_Required action:_ Print out the entries from the line containing "Expand the Billing submenu chevron" through the last line, exactly, and print nothing else. Pictures are not copied.

Pixel coordinate grounding data:
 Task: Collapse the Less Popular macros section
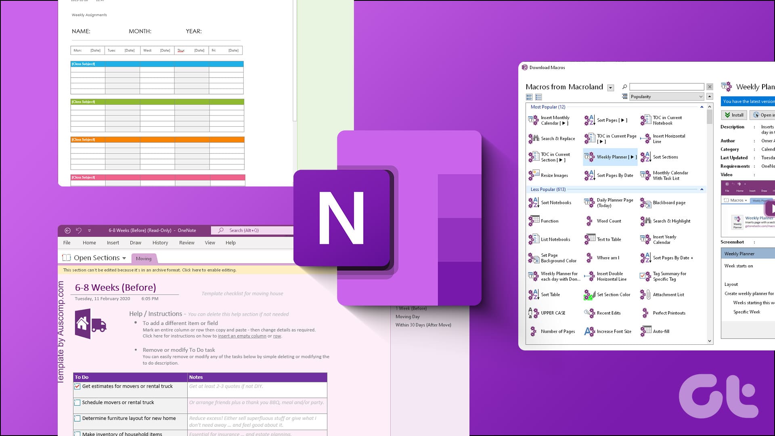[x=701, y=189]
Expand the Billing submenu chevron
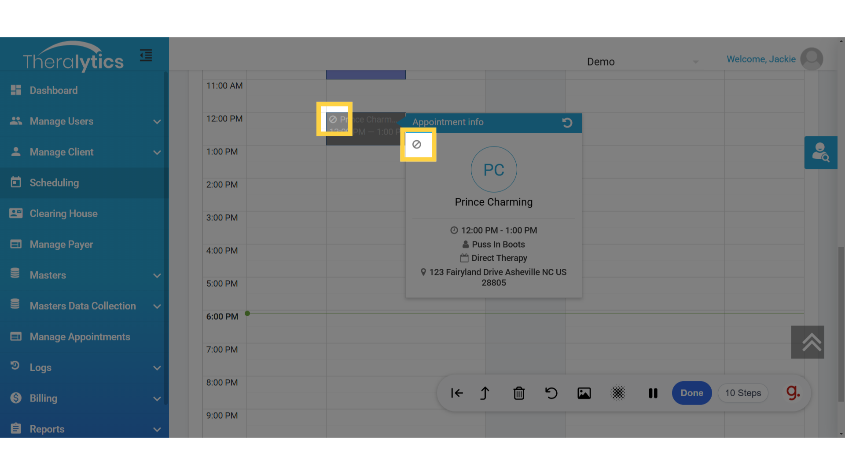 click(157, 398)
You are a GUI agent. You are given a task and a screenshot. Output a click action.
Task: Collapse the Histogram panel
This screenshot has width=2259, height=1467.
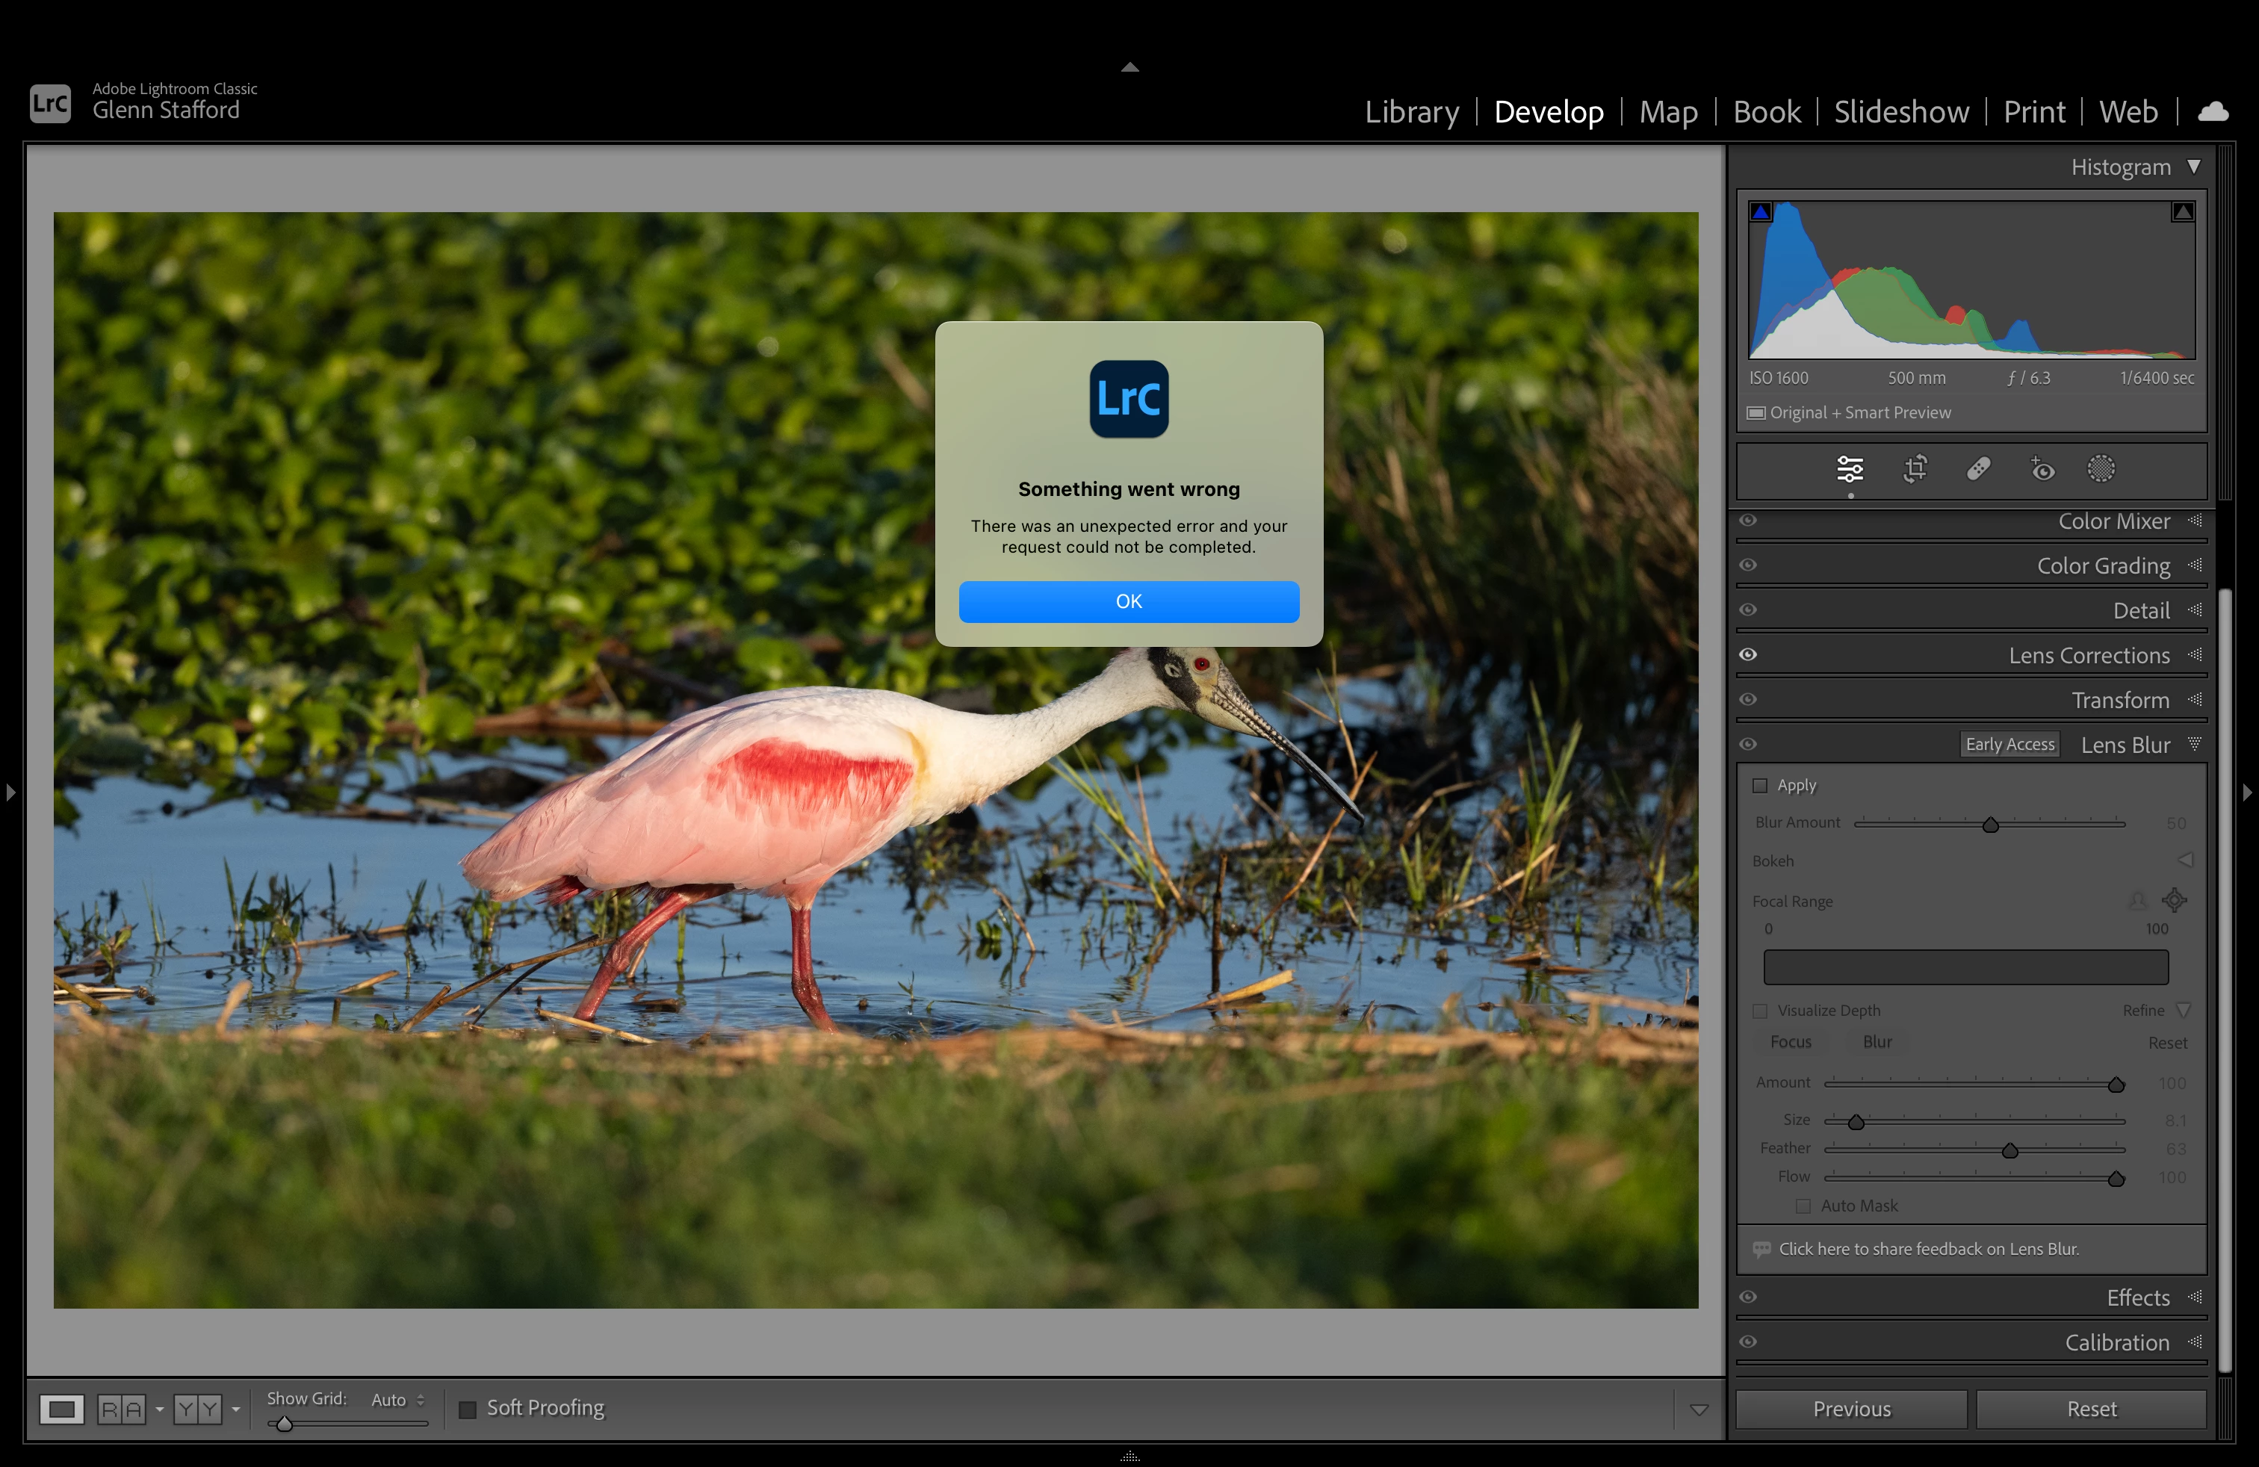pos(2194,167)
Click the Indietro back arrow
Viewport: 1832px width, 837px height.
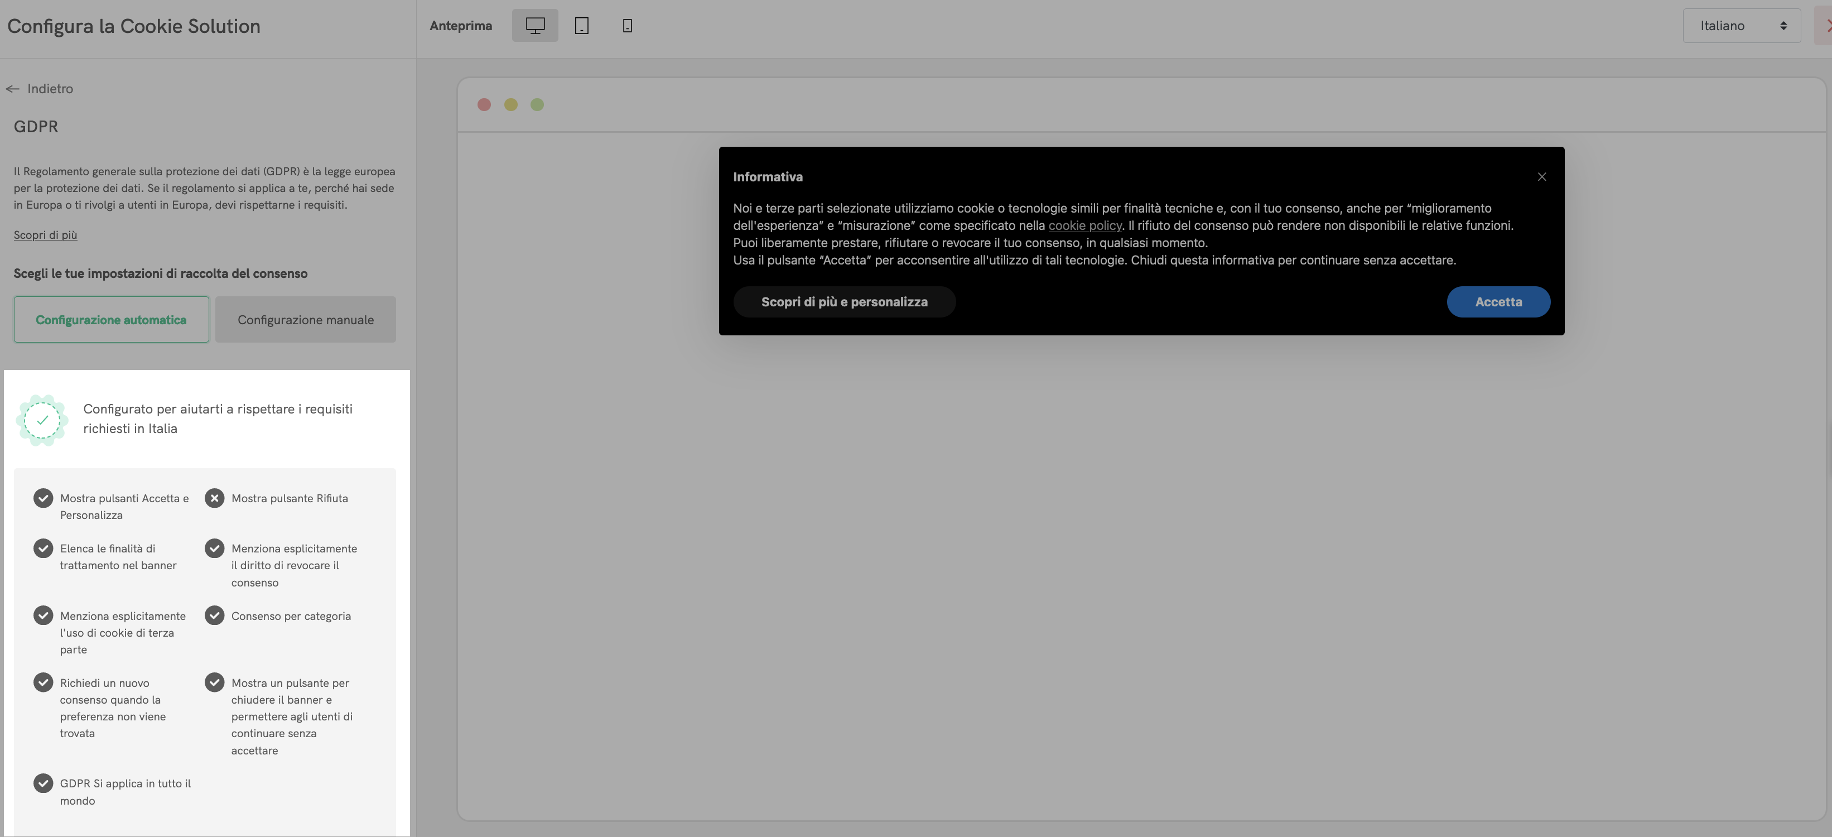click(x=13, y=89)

_The completed task:_
Expand the Billing submenu chevron
 click(157, 398)
You are a GUI agent. You are given a task and a screenshot. Output a click action.
Task: Collapse the Histogram panel
This screenshot has width=2259, height=1467.
pos(2194,167)
Click the Indietro back arrow
Viewport: 1832px width, 837px height.
click(x=13, y=89)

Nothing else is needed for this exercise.